How AI-Native CI/CD Differs from Traditional Pipelines
Traditional CI/CD assumes humans write code, submit changes at predictable intervals, and rely on relatively static test suites. Avrea’s AI-native CI/CD platform is designed for a world where AI agents continuously propose edits, refactors, and new components. The platform offers faster CI runners combined with deep observability into flaky tests, stuck builds, and resource contention that legacy tools often obscure behind generic failures. It can be adopted with a single line of code and remains fully compatible with current workflows, but its architecture is aimed at agentic AI development. AI agents can directly interact with the CI/CD environment, triggering builds and deployments without human mediation. This changes continuous integration automation from a passive gatekeeper into an active coordination layer that understands and manages branching decision trees and multi-step AI workflow orchestration.
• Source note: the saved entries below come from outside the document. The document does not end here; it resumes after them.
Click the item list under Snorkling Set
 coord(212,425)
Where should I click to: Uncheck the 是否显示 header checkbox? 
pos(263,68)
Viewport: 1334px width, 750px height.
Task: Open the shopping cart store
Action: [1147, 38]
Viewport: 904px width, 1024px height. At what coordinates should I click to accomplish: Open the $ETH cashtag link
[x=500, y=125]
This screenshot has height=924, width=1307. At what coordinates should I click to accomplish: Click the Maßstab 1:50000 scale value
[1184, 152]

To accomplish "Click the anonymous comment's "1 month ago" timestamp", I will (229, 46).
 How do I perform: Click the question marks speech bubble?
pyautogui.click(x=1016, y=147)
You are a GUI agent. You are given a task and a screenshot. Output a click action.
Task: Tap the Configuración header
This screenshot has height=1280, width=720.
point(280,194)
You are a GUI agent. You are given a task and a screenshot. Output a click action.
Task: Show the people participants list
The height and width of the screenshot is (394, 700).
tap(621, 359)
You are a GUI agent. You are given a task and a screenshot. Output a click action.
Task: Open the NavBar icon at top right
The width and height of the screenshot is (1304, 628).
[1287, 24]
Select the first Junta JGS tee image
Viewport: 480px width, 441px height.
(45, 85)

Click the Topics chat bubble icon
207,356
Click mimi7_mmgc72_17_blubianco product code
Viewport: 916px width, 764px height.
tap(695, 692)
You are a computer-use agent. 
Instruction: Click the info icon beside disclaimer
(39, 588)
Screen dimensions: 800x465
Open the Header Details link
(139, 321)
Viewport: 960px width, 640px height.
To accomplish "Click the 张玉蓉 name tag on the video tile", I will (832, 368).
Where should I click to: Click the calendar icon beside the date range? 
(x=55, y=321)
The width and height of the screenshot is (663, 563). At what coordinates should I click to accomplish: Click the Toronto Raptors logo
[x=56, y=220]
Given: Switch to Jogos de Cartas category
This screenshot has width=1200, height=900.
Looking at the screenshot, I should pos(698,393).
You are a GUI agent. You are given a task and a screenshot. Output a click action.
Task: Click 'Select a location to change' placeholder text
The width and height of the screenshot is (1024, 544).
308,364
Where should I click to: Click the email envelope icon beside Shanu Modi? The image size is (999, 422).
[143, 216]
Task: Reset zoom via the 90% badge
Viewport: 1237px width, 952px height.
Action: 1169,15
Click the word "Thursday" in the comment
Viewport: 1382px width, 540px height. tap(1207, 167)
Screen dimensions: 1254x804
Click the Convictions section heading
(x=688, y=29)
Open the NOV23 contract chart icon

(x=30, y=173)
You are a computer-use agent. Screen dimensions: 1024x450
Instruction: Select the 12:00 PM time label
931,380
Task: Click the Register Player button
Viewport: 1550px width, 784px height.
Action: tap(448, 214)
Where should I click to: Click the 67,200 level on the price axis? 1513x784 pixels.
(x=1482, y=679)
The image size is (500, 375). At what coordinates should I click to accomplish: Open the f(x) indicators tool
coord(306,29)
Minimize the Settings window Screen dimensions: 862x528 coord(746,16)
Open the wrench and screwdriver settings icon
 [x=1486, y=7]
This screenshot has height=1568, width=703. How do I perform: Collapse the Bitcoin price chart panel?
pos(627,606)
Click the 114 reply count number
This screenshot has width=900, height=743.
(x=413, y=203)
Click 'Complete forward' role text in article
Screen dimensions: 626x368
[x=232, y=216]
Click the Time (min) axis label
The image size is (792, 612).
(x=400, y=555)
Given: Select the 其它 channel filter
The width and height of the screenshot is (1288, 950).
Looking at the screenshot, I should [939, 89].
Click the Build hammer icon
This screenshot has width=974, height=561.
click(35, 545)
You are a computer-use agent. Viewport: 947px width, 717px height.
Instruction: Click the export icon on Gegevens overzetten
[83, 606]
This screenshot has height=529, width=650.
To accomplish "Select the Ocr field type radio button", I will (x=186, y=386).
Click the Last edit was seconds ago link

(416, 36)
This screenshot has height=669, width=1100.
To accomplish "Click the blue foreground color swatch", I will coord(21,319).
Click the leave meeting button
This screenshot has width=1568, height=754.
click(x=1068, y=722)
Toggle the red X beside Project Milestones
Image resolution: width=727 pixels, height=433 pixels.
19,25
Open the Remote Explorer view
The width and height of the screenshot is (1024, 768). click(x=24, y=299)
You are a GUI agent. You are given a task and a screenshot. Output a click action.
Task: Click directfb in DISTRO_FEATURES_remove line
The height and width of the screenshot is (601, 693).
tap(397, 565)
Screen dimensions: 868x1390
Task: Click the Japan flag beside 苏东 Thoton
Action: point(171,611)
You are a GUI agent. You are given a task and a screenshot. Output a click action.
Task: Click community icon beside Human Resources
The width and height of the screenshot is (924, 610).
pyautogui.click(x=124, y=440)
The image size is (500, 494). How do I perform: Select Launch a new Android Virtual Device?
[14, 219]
From Building With AI to Building Autonomous AI Agents
Avrea’s emergence reflects a wider transition: teams are moving from using AI to assist coding toward building AI agents that work independently inside the development lifecycle. The company notes that “AI has removed the bottleneck of writing code,” but testing and delivery still scale linearly as output increases. In practice, that means each agent-generated change still must be validated, creating pressure on pipelines that were never tuned for such frequency. Avrea aims to handle increasingly autonomous AI-driven development workflows by embedding intelligence directly into the CI environment. Instead of treating AI as a plugin, the platform assumes agents are first-class actors in software delivery. That assumption forces a redesign of everything from scheduling to failure analysis, as pipelines must interpret and manage machine-led decisions as well as human ones.
Why Legacy CI/CD Falls Short for Agentic Workflows
The most important shift Avrea signals is conceptual. Legacy platforms treat CI/CD as a linear series of steps, triggered by people, running on static infrastructure. Agentic AI development requires something closer to a decision fabric, where code changes, tests, rollbacks, and deployments may all be proposed and executed by AI agents in rapid succession. Traditional tools struggle to give clear visibility into why pipelines fail under this load and offer limited support for AI workflow orchestration. Avrea is initially focusing on speed, observability, and embedded intelligence, but its broader goal is to become a native layer that AI agents query and control. In that sense, the funding round is less about another CI/CD product and more about an early blueprint for how software delivery systems themselves will evolve in an AI-native future.